If you hold to paedobaptism [WCF] you do so because you have deduced by good and necessary consequence that such is the proper interpretation of entry into the New Covenant based upon the whole counsel of God and the continuous nature of his covenants. If you hold to credobaptism [LBCF] you do so because you are going with what's right in front of you, having each covenant established upon its own individual merits and therefore seeing a genuine personal profession of faith as the only available example of entry into the New Covenant necessarily contained in Scripture.


----------



## rbcbob (Feb 6, 2010)

Michael Turner said:


> If you hold to paedobaptism [WCF] you do so because you have deduced by good and necessary consequence that such is the proper interpretation of entry into the New Covenant based upon the whole counsel of God and the continuous nature of his covenants. If you hold to credobaptism [LBCF] you do so because you are going with what's right in front of you, having each covenant established upon its own individual merits and therefore seeing a genuine personal profession of faith as the only available example of entry into the New Covenant necessarily contained in Scripture.


 
Michael makes an excellent point. The WCF’s “or by good and necessary consequence may be deduced from Scripture” opens the door a bit wider than the LBC’s “or necessarily contained in the Holy Scripture” to the subjectivity of the theologian. The syllogism constructed by the WCF interpreter of Scripture may contain an unwarranted premise yielding an unsupportable conclusion.
Fred Malone makes this point when he says “… the hermeneutical error that establishes infant baptism is also found in dispensationalism, modern-day Theonomy, and a normative view of worship that misunderstands and misrepresents the regulative principle. What they all have in common is a misapplication of the rule of “good and necessary consequence.”
I believe that this is why the 1689 men avoided the language of the WCF and the Savoy at 1:6.


----------



## KMK (Feb 6, 2010)

I don't think there is any essential difference between the two. The LBC simply says the same the same thing with fewer words.

Sam Waldron:



> The phrase 'or necessarily contained in the Holy Scripture' is equivalent to the phrase in the Westminster Confession it is intended to clarify: 'or by good and necessary consequence may be deduced from Scripture'. What may be by sound logic deduced from Scripture, that is to say, what is necessarily contained in it, has the authority of Scripture itself. _1689: Baptist Confession of Faith_, pg. 42,43


----------



## Contra_Mundum (Feb 6, 2010)

*Malone is all wet*. Nice of him to lump in a whole host of disagreeing parties, just to make his side look good. *Waldron is much more honest, in my opinion*.

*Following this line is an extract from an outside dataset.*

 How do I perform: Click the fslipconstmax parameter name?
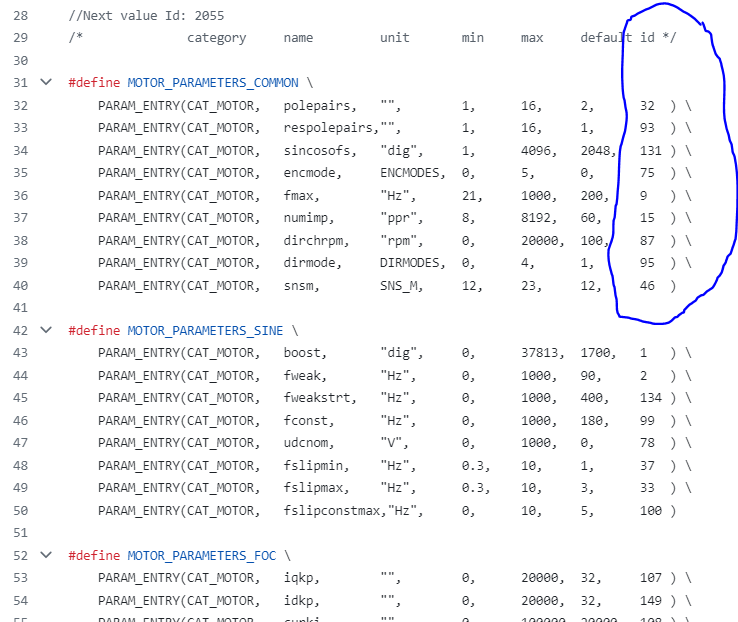(331, 511)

"Good and necessary consequence" is the only rational rule. It means nothing more or less than that the plain principles on the face of Scripture yield further _obligatory_ conclusions when they are rightly combined. There may be disagreements as to whether a conclusion is warranted or not, and those disagreements may be hashed out by rigorous exegesis. But the principle is indubitable.

It is hard to say, really, if the LBC does close the door "further" than the WCF. If it does so, then it is to its own fault. In fact, what is comical is that one might as well say that greater subjectivity reigns under the LBC rubric. What is an "unwarranted premise"? Could it be a previous "necessary conclusion," something thought "necessarily contained in Scripture"? If it is simply something unbiblical, then it fails the WCF rule.

Seems like the obvious "problem" is with the open admission that deduction is an inescapable product of theological reflection. If we got rid of deduction yeilding obligation, there would have to be far less "certainty" of doctrine, regardless of how many centuries of study had gone into the word. So much for doctrinal advance. We would all need to be still in the infancy of the church. So much of our understanding of Scripture would needs be provisional.

On the LBC's proposal (unless they make it to say exactly what the WCF does), one could argue that no orthodox doctrine of the Trinity, such as found in the early church creeds, is possible. So, one man's "necessarily contained in" deduction concerning the essential equality of a three Person godhead that he wishes to impose on the whole church as the orthodox view, is another man's "ain't necessarily so."

But according to the Trinitarian LBCer, the Trinity is "necessarily contained in" Scripture, whereas infant baptism is not. In fact, because he claims it isn't, he is obligated to accuse the WCFer of going beyond "necessary" and therefore of using some other principle to arrive at it. So he absurdly finds fault with the terms "good and necessary consequence."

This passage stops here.